ABOUT THIS TASK:
Reproduce exactly the lines below, starting at the line that contains "You are a GUI" and ending with the last line of the records, both included; leave out any pictures.

━━ RECORD SET ━━

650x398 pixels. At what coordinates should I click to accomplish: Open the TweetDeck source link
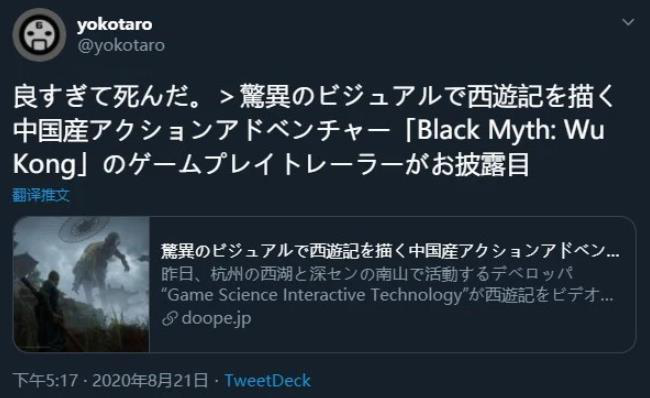(x=267, y=381)

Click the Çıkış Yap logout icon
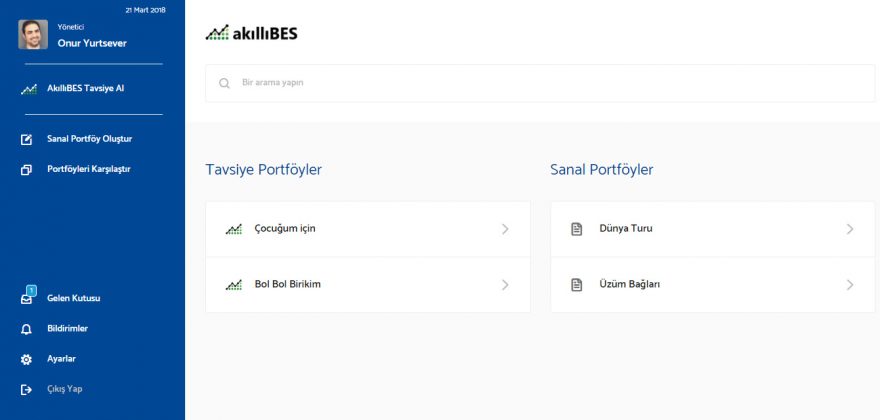click(x=26, y=390)
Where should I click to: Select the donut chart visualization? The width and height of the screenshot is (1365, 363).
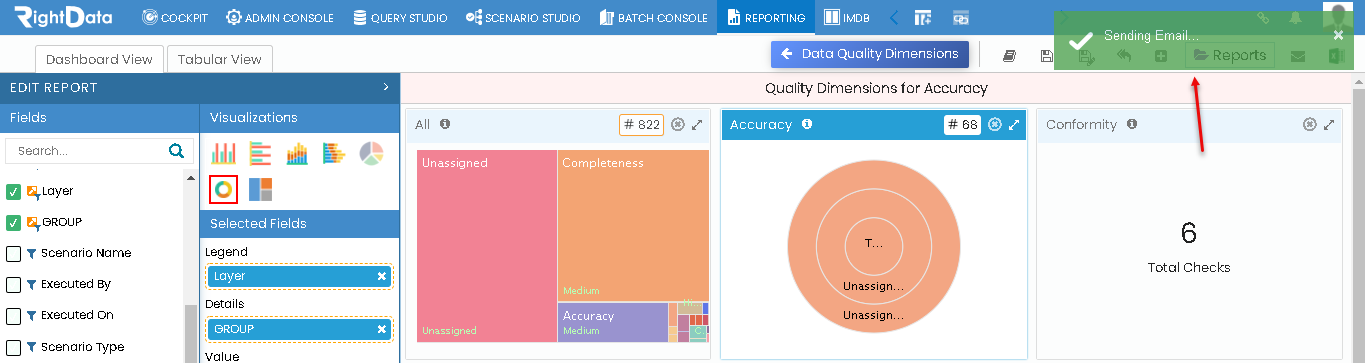click(x=224, y=188)
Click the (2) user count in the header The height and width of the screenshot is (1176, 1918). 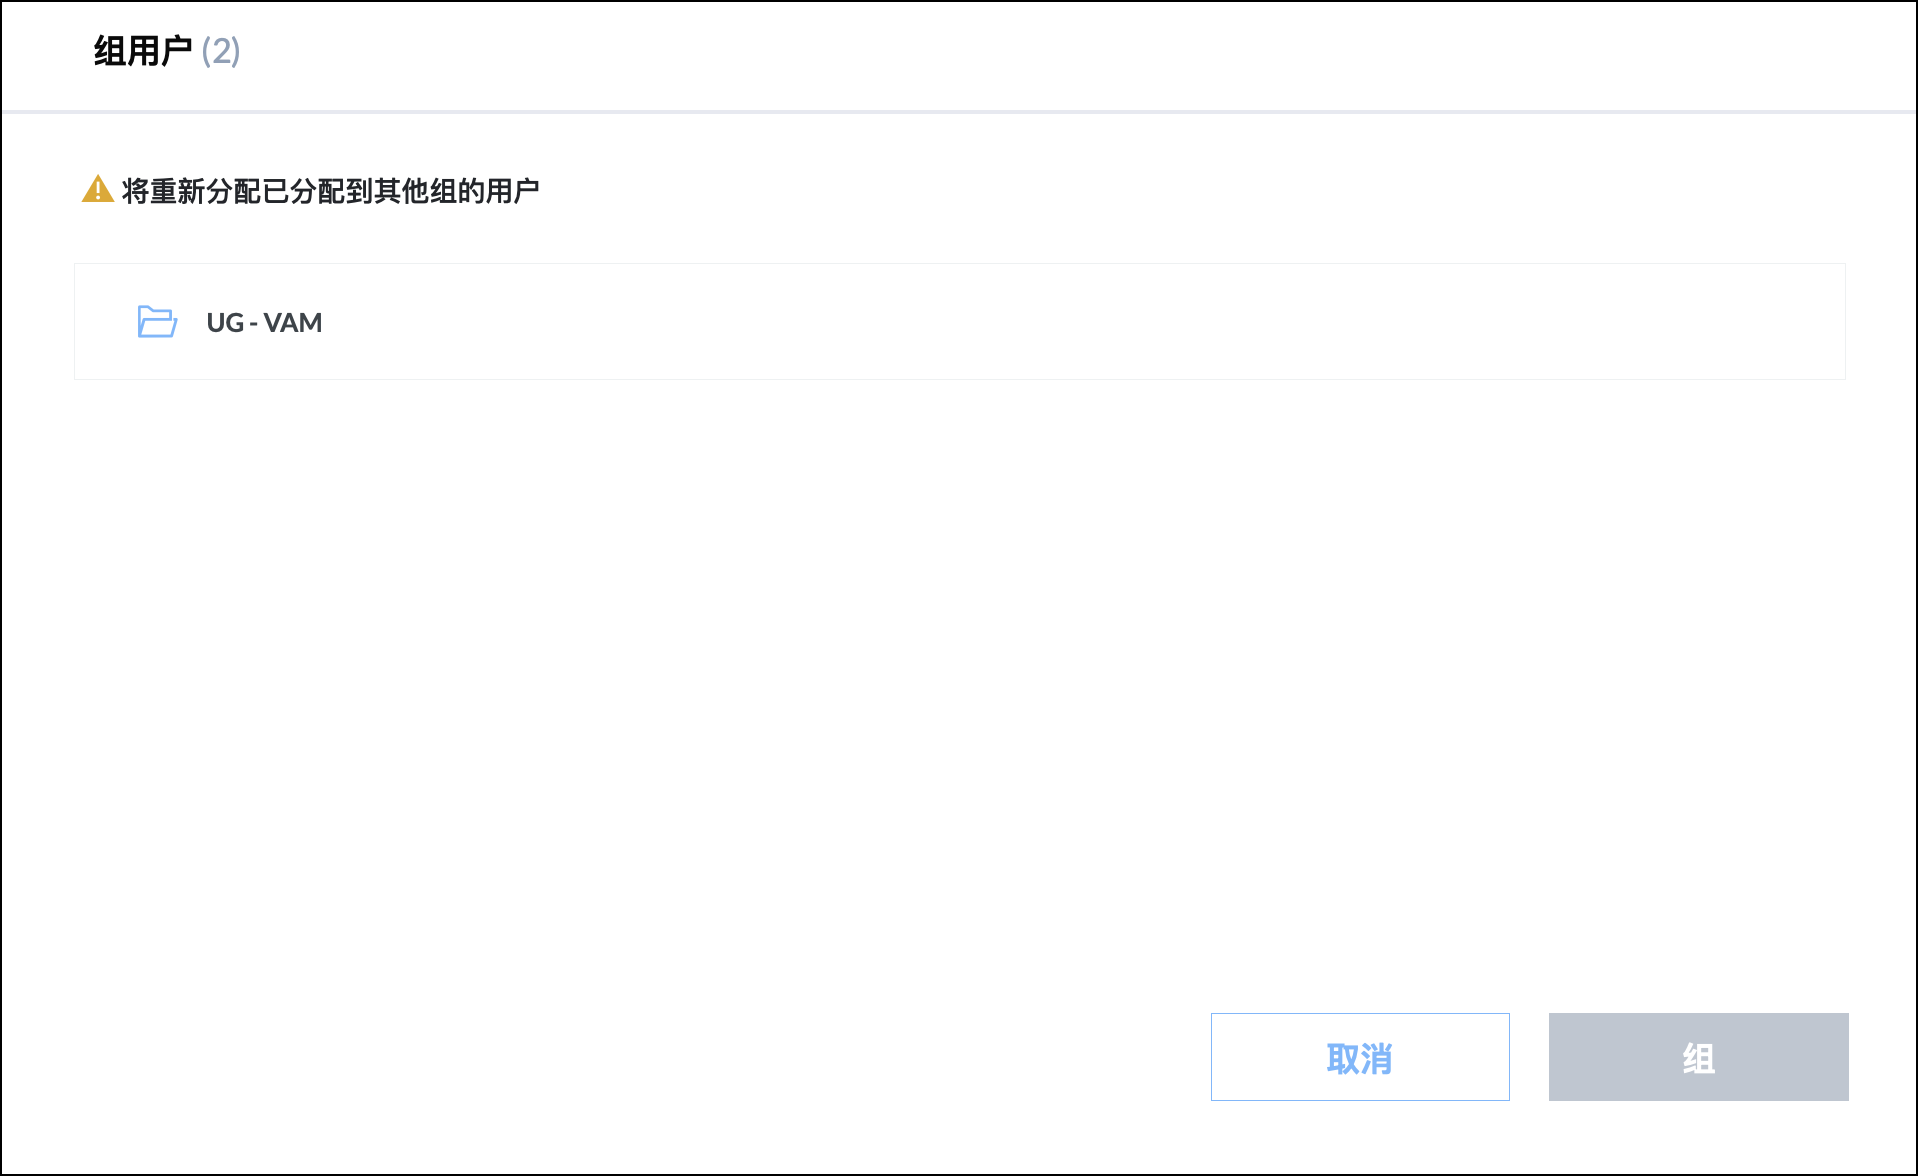pos(221,51)
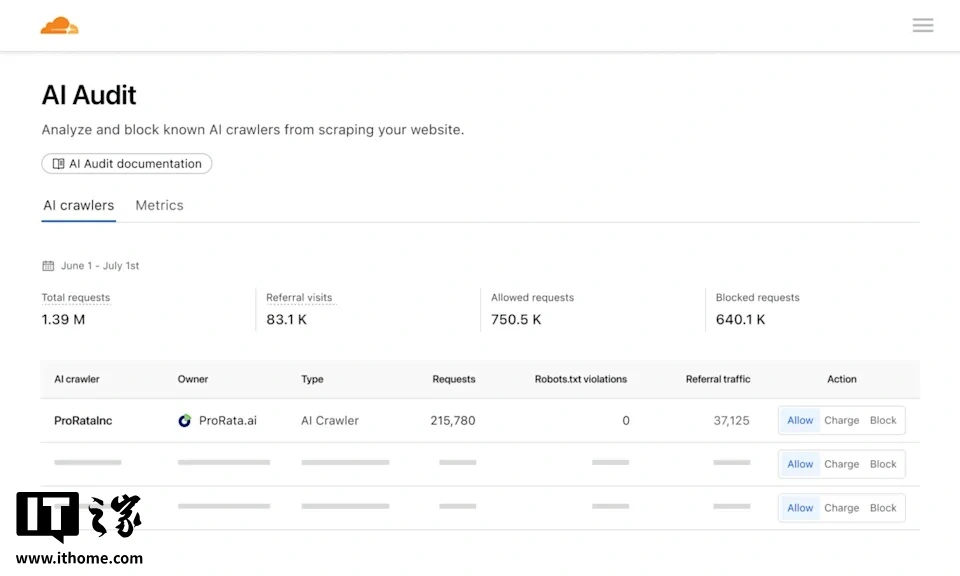Click the Referral visits stat label
The width and height of the screenshot is (960, 576).
pos(299,298)
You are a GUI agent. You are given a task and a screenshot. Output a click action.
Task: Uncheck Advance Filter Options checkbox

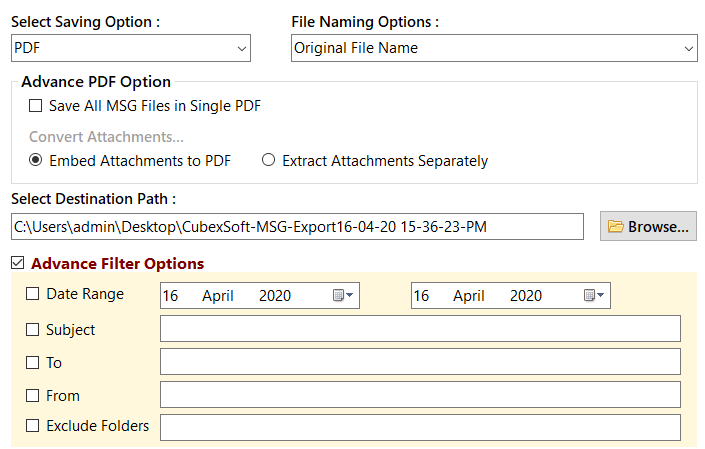pyautogui.click(x=18, y=264)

━━━

PROBLEM SOLUTION:
You are a GUI agent. You are given a task and a screenshot. Output a click action.
Task: Uncheck Advance Filter Options checkbox

pyautogui.click(x=18, y=264)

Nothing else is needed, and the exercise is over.